** Data shown follows **
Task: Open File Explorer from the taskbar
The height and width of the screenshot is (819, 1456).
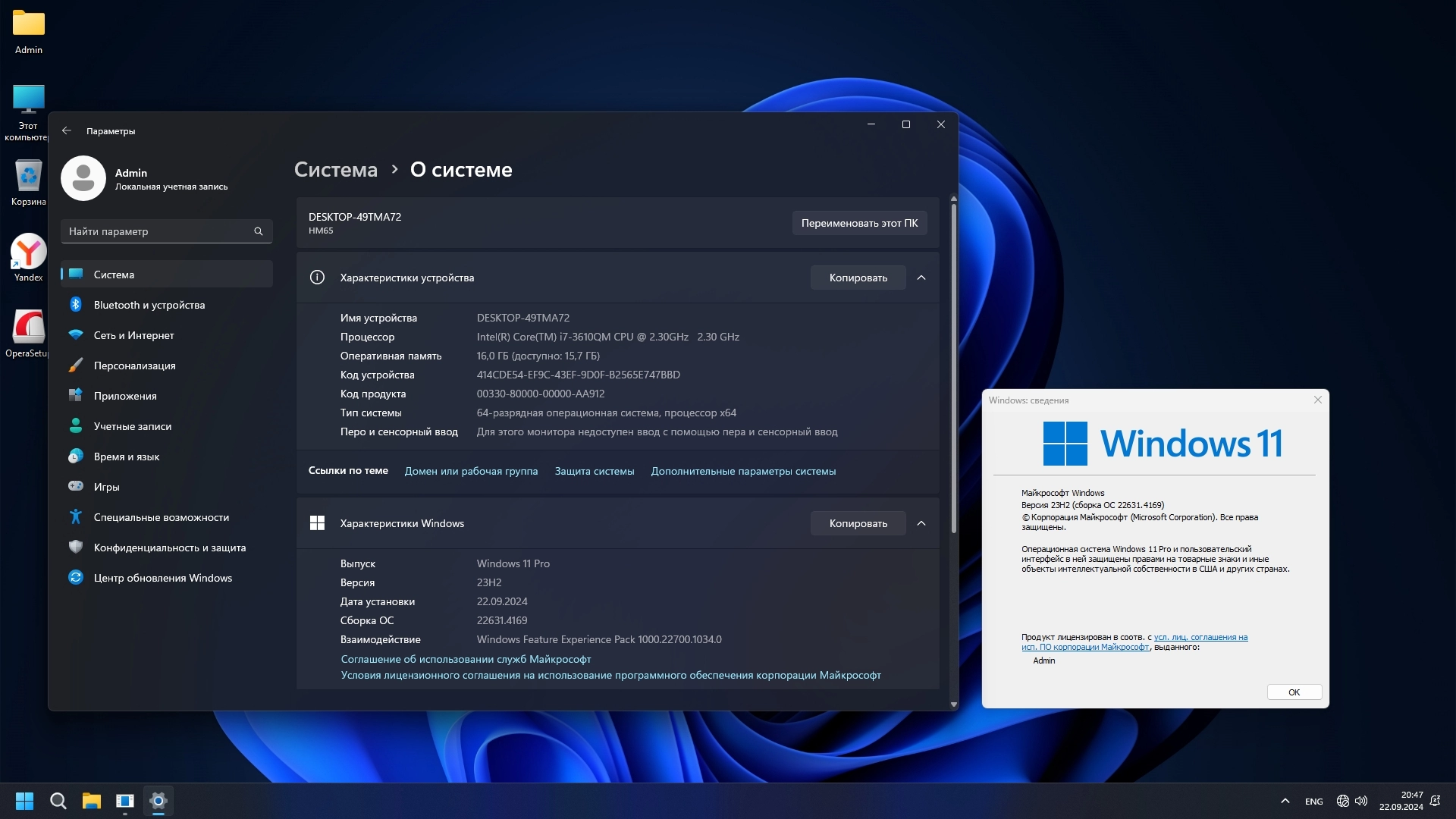Action: coord(92,801)

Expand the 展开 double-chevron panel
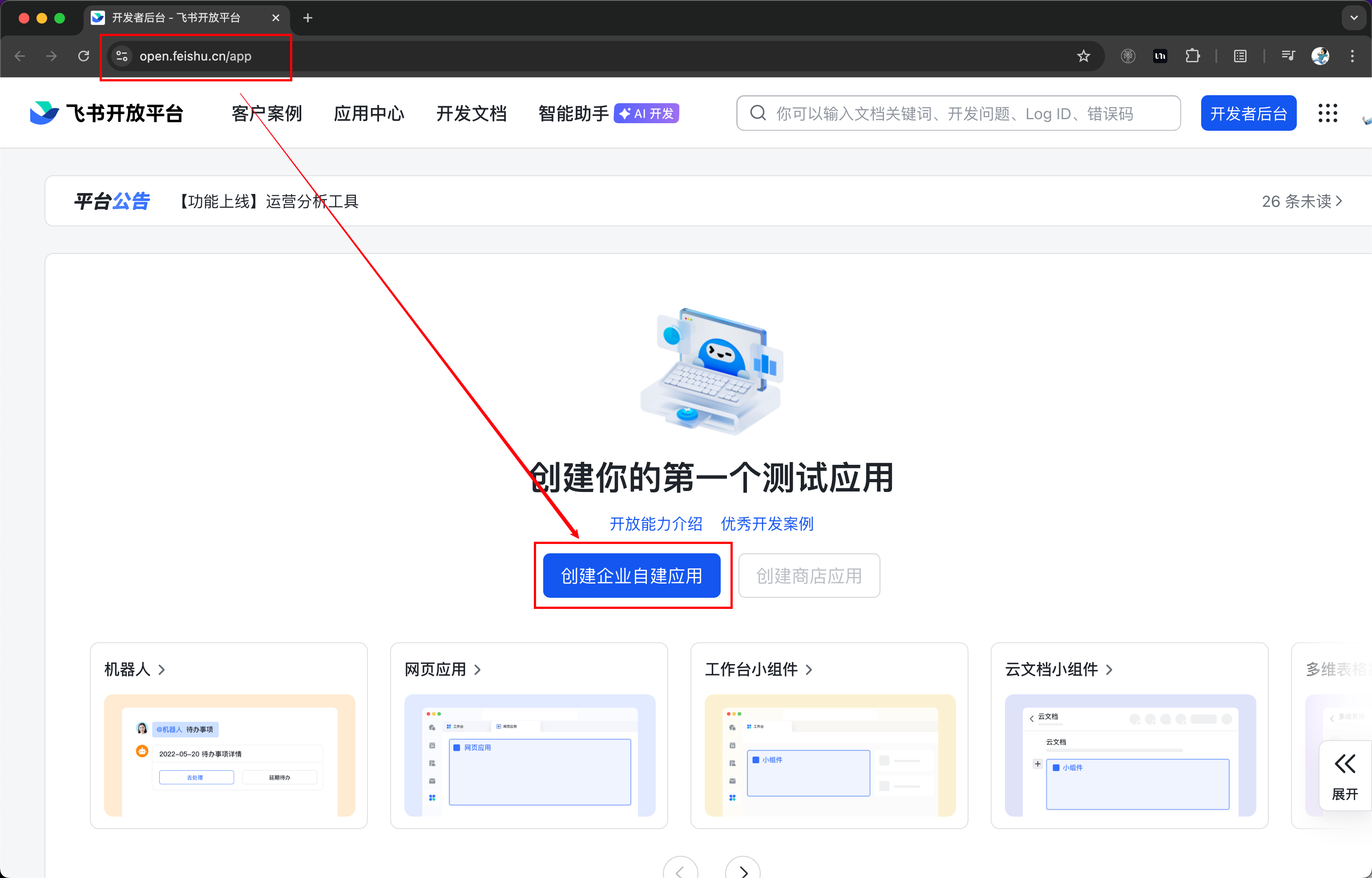tap(1344, 776)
** End of Data shown **
**Task instructions**
Return each line from the material above exactly, but not the pictures.

**Your solution**
Task: Open File Explorer from the taskbar
The height and width of the screenshot is (819, 1456).
Action: coord(92,801)

Expand the 展开 double-chevron panel
tap(1344, 776)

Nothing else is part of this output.